## Task brief
Which lines run from the line with "Berlin Şehir Haritası (463, 1050)" through the line with "[Gurbet Yolu] (520, 23)" in the entries below? Print them exactly, both ends included, and nothing more.

## Provided material
►

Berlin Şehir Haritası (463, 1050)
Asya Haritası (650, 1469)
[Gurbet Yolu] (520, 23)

◄
►

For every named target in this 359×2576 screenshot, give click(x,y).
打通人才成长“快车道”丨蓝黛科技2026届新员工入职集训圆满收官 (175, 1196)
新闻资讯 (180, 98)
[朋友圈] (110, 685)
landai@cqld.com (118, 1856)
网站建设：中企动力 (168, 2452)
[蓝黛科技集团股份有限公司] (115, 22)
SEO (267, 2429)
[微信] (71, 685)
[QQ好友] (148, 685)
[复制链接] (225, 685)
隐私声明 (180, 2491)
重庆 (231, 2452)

◄

## Worked solution
Berlin Şehir Haritası (463, 1050)
Asya Haritası (650, 1469)
[Gurbet Yolu] (520, 23)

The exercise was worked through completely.